July 31, 2009

                        
Asia Grain Outlook on Friday: Rice prices likely supported; weather woes
                              

 

Rice prices in Asia are expected to find support in coming sessions, despite recent softness in bellwether Chicago Board of Trade futures, with the market likely to continue focusing on the weak start to India's monsoon season.

 

In the longer term, the prospect of a looming El Nino weather event in the coming months, which could effect crop output throughout the region, may also be a bullish factor, traders said Friday.

 

India's annual monsoon rains slowed in the week ended July 29, after two weeks of good rainfall had raised hopes that a dry spell had ended, according to data from the India Meteorological Department Thursday.

 

Monsoon rains in June were the driest in 83 years. The four-month rainfall is crucial to summer-sown crops because 60% of farming areas are rain-fed.
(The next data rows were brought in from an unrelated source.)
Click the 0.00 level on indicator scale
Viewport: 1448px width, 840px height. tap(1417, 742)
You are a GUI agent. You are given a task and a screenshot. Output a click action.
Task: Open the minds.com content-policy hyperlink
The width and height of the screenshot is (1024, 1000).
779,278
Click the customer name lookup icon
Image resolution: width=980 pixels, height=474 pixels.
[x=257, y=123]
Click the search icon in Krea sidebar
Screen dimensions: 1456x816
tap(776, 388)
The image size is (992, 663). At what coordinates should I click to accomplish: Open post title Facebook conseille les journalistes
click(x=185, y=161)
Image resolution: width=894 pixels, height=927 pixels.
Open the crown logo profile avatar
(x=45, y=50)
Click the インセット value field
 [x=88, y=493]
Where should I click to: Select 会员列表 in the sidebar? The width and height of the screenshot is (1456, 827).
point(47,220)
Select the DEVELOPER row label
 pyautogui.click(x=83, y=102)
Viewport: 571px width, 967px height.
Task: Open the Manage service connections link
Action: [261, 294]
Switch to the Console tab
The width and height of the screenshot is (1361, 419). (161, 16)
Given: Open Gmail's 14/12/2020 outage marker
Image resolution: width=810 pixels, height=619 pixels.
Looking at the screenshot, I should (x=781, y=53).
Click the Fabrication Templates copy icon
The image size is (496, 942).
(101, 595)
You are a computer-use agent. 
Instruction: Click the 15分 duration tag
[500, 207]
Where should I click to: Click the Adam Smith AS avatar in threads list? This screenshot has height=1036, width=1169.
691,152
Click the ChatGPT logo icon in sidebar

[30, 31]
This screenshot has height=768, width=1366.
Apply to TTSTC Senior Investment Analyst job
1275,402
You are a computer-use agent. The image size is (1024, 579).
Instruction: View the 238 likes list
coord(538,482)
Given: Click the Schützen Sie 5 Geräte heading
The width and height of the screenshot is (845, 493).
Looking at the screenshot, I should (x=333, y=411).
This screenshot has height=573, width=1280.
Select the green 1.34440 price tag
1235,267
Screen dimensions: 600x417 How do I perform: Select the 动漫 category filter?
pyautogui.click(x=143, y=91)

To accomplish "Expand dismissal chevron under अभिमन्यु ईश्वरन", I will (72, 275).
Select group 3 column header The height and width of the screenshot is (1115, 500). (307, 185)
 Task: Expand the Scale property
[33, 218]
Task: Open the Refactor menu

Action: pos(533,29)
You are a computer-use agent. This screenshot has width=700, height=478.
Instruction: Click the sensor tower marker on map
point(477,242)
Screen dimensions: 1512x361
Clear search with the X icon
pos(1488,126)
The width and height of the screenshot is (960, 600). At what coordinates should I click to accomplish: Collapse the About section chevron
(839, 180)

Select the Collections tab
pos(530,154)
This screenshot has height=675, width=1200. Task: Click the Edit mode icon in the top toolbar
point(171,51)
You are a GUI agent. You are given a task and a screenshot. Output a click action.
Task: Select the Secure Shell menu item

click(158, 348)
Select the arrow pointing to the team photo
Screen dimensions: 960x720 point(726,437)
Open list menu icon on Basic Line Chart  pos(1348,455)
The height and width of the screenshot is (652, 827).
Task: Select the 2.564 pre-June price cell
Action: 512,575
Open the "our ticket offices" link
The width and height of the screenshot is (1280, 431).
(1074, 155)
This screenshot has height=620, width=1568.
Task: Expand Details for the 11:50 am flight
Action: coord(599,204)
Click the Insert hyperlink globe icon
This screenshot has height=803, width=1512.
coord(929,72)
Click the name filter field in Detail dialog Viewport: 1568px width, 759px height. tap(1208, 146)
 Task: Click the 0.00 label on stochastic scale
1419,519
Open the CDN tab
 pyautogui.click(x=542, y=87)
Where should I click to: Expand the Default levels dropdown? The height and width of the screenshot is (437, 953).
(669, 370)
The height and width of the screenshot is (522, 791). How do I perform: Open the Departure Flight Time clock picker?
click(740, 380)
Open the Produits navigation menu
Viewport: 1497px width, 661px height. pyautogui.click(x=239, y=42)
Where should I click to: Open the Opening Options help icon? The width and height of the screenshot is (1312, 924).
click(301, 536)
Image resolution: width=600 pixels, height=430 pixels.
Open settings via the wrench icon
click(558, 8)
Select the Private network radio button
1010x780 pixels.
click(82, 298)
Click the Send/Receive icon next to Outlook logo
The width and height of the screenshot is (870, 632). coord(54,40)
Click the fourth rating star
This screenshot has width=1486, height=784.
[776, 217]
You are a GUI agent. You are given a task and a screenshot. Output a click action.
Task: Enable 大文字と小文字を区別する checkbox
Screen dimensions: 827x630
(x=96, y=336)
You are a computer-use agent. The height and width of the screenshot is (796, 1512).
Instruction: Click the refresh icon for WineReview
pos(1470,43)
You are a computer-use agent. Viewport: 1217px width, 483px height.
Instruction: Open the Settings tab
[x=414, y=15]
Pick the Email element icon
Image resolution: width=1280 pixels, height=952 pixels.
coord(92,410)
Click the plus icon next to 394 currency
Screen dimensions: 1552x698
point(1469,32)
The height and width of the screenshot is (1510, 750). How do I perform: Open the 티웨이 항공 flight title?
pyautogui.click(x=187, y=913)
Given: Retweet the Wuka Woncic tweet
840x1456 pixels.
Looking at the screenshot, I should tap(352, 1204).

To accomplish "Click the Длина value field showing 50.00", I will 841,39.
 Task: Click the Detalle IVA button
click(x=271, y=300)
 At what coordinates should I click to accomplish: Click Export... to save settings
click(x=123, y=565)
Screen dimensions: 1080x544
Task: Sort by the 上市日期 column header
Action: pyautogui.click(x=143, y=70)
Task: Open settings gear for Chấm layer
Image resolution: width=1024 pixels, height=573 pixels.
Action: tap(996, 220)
The drop in rainfall in the last week of July could dash hopes of a late pickup in plantings of summer-sown crops including rice, soy and pulses.

 

Sowing of the rice crop fell by about 28% between June 1-July 27 from a year earlier to 15.6 million hectares because of the below-average rainfall.

 

Still, CBOT rice, having already fallen slightly for the last two consecutive sessions, continued to decline in Asian trading Friday - at 0530 GMT e-CBOT's September contract was down 4.50 U.S. cents at US$13.70 a hundredweight - with analysts now saying the market appears overbought, for the near term at least.

 

In the U.S., lackluster rice export sales were a slightly bearish factor for CBOT rice, participants said.

 

Weekly net sales of 31,300 metric tonnes were up 27% from the previous week but down 29% from the prior four-week average.

 

The overall potential for further upside remains intact going forward, with the market focus likely to stay on India's lack of rain, while in the longer term the development of an El Nino weather situation in the months ahead could have an adverse impact on crop output throughout the region, traders said.

 

Ocean conditions in the Pacific Basin remain at levels consistent with an El Nino climate episode, but the recent positive values of the Southern Oscillation Index, or SOI, are unusual - a persistent, negative SOI is one of the hallmarks of El Nino events, the government's Bureau of Meteorology said Friday.

 

"Six of the seven international coupled climate models surveyed here are predicting that Pacific Ocean sea surface temperature in the outlook period will remain above El Nino thresholds throughout most of the second half of 2009," the bureau reported in a monthly review of guidance from its computer models.

 

Given the high level of persistence and hence predictability of Pacific Basin conditions in the calendar second half, "the probability of an El Nino event continuing to develop and maturing late in 2009 is high," it said.

 

Indonesia already estimates around 80,000 to 150,000 hectares of paddy fields will experience drought if the El Nino weather pattern hits the country in the later part of this year.

 

Assuming a yield of 5 metric tonnes of unmilled rice per hectare and 150,000 hectares of paddy affected by El Nino, Indonesia may see this year's production decrease by 750,000 tonnes, Bayu Krisnamurthi, deputy to the coordinating minister, told Dow Jones Newswires this week.

 

In 1997-98, an El Nino situation caused droughts in several Asian countries, affecting crop output in the process.